### ACTIVITY A:
According to the news report on the Dallas Amtrak train shooting, what did preliminary findings indicate about the suspect's handgun?
### ACTIVITY B:
Pick up the news report on the Dallas Amtrak train shooting after its final sentence and keep writing it.

### SOURCE DOCUMENT:
▼

Investigators say a gunman who was fatally shot aboard an Amtrak train by Dallas police didn't fire any shots during the confrontation that also injured an undercover officer and innocent bystander.
Dallas Police Chief David Brown said Tuesday that preliminary findings indicate no gunshots were fired from the handgun brandished Monday afternoon by the suspect on an Amtrak train at Union Station in Dallas.
Brown said the undercover officers at the train station were on a routine investigation and saw a suspicious man within the station.
Officers followed the man, later identified as 32-year-old Stephen Ray Malone, Jr., of Waterford, Mich., through the station and onto the Amtrak train, where officers then went to ask Malone for a consensual search.
During the request, police say Malone pulled a weapon from his waistband, and pointed it at one of the officers. At that time, the officers shot and killed Malone and injured 29-year-old bystander James Railey.

▲

### EXTRACTED ENTRIES:

▼

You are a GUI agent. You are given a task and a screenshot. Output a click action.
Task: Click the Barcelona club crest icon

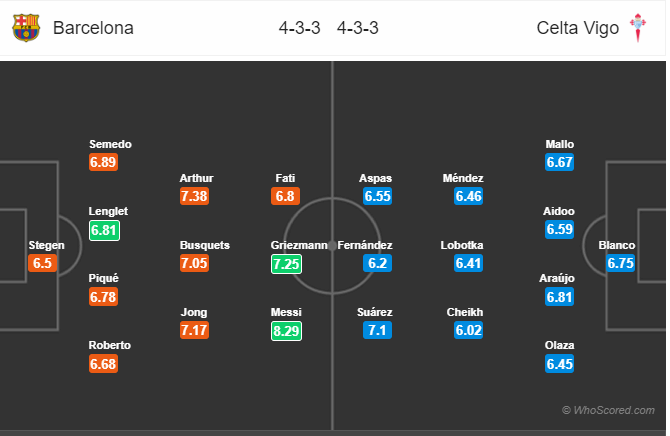tap(26, 28)
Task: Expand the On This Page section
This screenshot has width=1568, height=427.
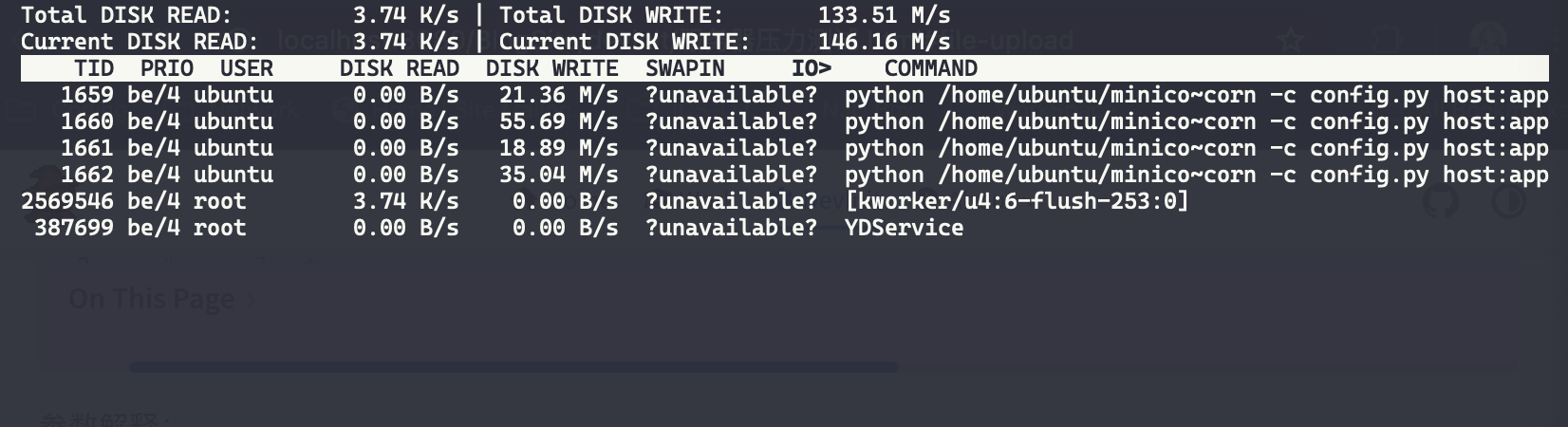Action: point(161,299)
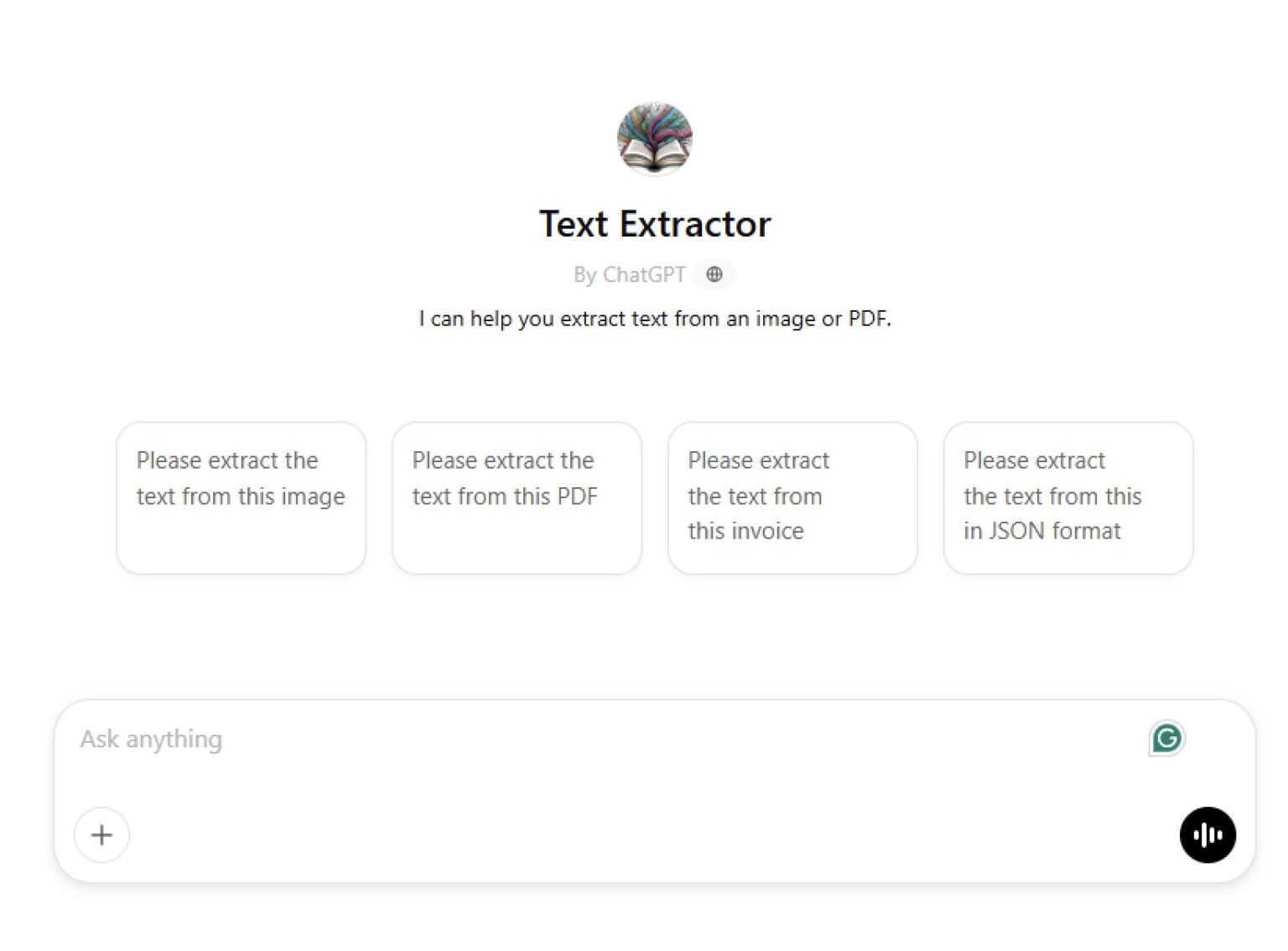Open the By ChatGPT creator link
This screenshot has width=1288, height=951.
pos(627,274)
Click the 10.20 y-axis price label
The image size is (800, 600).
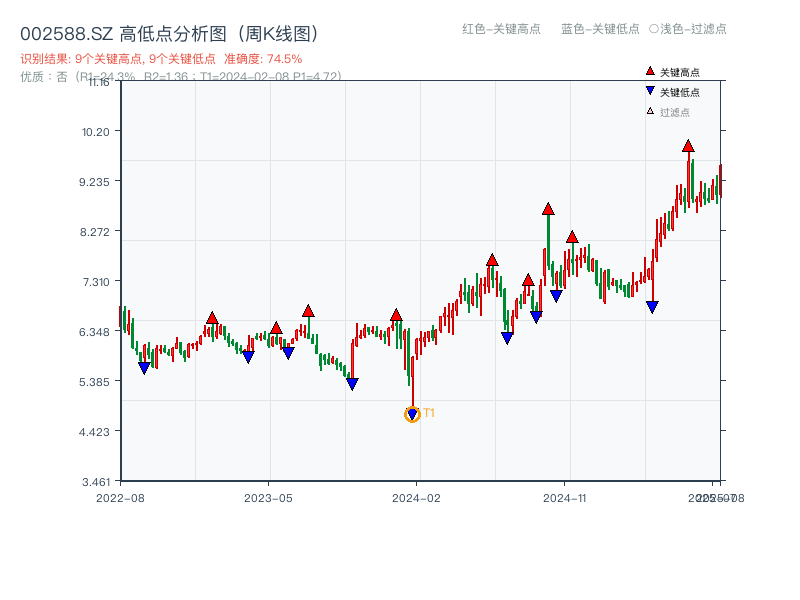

▲

### RESPONSE A:
No gunshots were fired from it.

### RESPONSE B:
When asked why officers didn't approach Malone until he entered the train, Brown stated he thought approaching Malone in the crowded station could have been even more dangerous.
"I think we saved some lives yesterday, based on our officers' actions," Brown said. "This suspect was not going to be arrested for possession of firearms, he was a felon in possession of a firearm which would have sent him back to the penitentiary, and he was not going to be arrested. His actions put people at risk. Our actions saved lives."
Malone has long criminal history including convictions for larceny, fraud and theft.
Senior Corporal Samuel Hussey, a 22-year veteran of the Dallas Police Department who is assigned to the narcotics division, was shot in the hand and is in fair condition at Baylor Hospital.
Railey, who was traveling with his brother to Longview, was treated and released from the hospital.